If you’re a small business owner doing business in 2017, one of your most important tasks is securing customer data.
There have already been far too many breaches in small business security and ransomware cases, where customer data suffered as a result. As a business, it is your responsibility to keep your customers’ personal data private and secure.
Here are the top 5 ways your small business should be securing customer data.
Before you make any other decisions about marketing or new processes, make sure the information you require and keep is necessary.
For many, the issue of customer data is only an afterthought, and this is where the problem leads. Before you ask for more and more information about your customer, first try to figure out what kind of information you absolutely need. It’s fine to get the email address, but do you really need their social media profile, family history, and social security number?
If keeping sensitive data is necessary, the next question to ask is: who will have access to this data?
You need to take reasonable steps to secure customer data, and this begins with limiting how many employees have access to that data. For example, Twitter came under fire from the FTC for giving administrative access to almost all of its employees. Therefore, if one employee’s credentials are compromised, the hacker could have access to all of Twitter’s member accounts.
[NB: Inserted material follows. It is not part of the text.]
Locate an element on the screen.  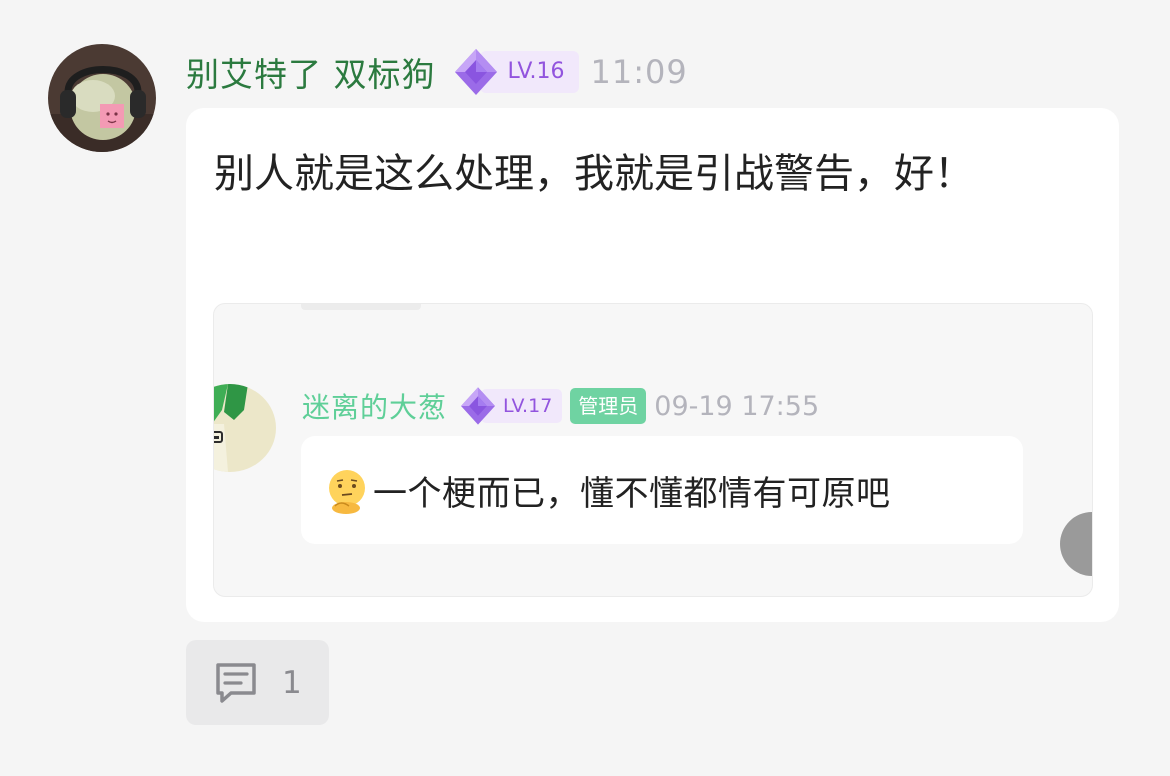
quoted-bubble: 一个梗而已，懂不懂都情有可原吧 is located at coordinates (662, 490).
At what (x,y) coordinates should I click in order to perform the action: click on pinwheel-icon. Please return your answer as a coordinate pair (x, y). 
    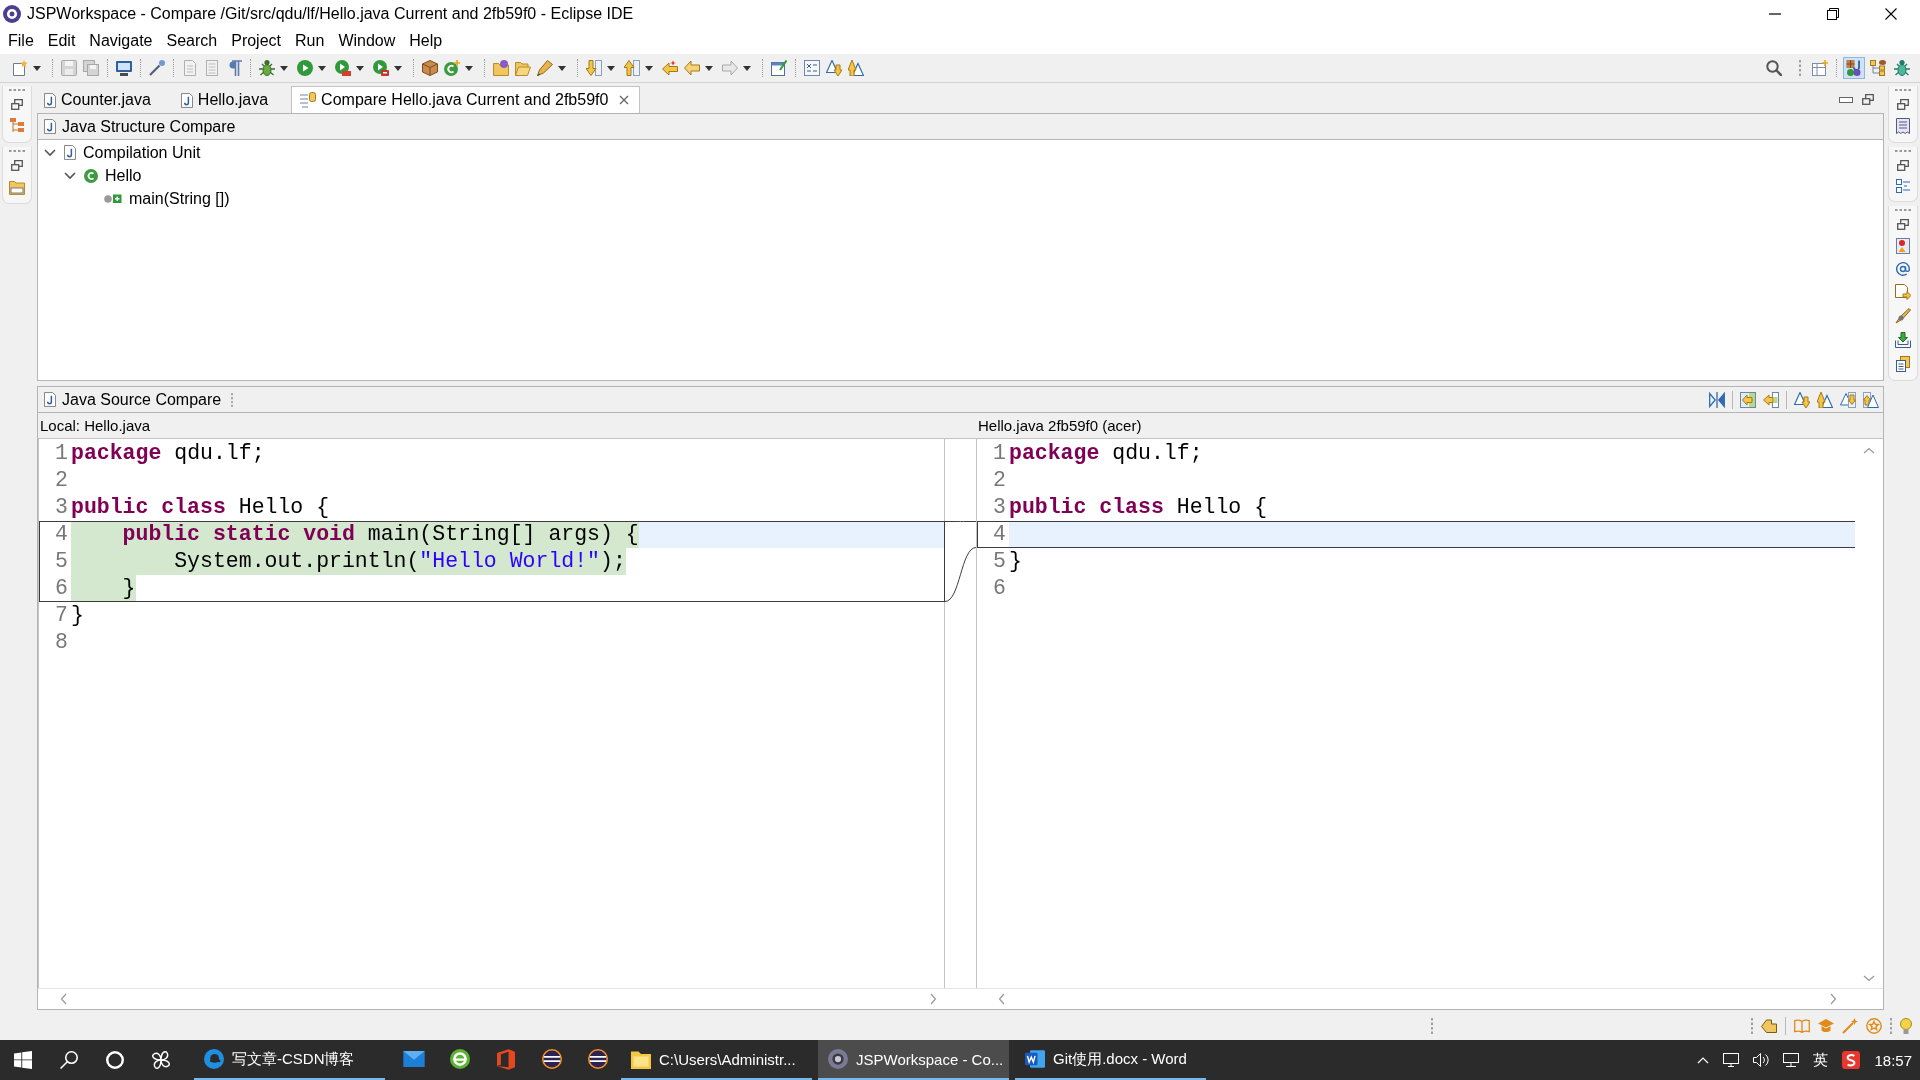
    Looking at the image, I should click on (161, 1060).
If you have sensitive customer data, you’ll need to make sure that all the employees that can access this data have strong passwords. These passwords should be unique, complex, and stored securely.
The FTC Twitter investigation found that employees were allowed to use regular words for admin passwords. Remember, this type of laziness is one of the reasons why over 100,000 IoT (Internet of Things) devices were hacked in last October’s DDoS attack that shut down internet service in parts of the US and Europe. Because of weak and easy-to-guess and find admin usernames and passwords, the device or website is easy to hack.
If you have sensitive customer data, you should not leave it out in the open to be easily read. It is imperative that you use encryption for storing and transmitting sensitive data. This is one of the most common security tips for small businesses; however, many are reluctant to follow through because it seems like a daunting and expensive undertaking.
However, it doesn’t have to be. Small businesses can get powerful protection with VPNs (Virtual Private Networks) such as NordVPN. A VPN establishes a secure encrypted connection and sends the Internet traffic through to a VPN server. The VPN also hides the user identity, making it much more difficult for outside hackers to track them and intercept their traffic.
VPNs are easy to install and they have very low monthly fees—a small price to pay for the high level of security they offer.
Data breaches are largely initiated by what’s known as remote access—providing a user access to a network without the user having to physically be at work. This is true for many companies who have employees working from home or teams in different parts of the country or the world.
The problem comes with ensuring that there is appropriate endpoint security. The FTC also investigated Dave & Buster’s and found that the popular restaurant and entertainment company didn’t limit third-party access to its network. This allowed a hacker to easily walk in and out of the company’s network and steal personal information.
This is another area that can easily be secured with the use of a VPN. Instead of opening a lot of entry points in the traditional private network (with each entry point being a possible security breach), you can use a VPN which acts like a single entry point. In order to access the internal network, users will first have to go through the VPN server.
And with strong, secure servers such as NordVPN’s, it makes it much, much harder for the private network to be breached.
***
For any small business, these are the five most important things to consider when working with sensitive data. If you are collecting and storing this personal information, it is your duty to secure customer data. That’s why solutions like a VPN for business could help protect your company from these kinds of threats.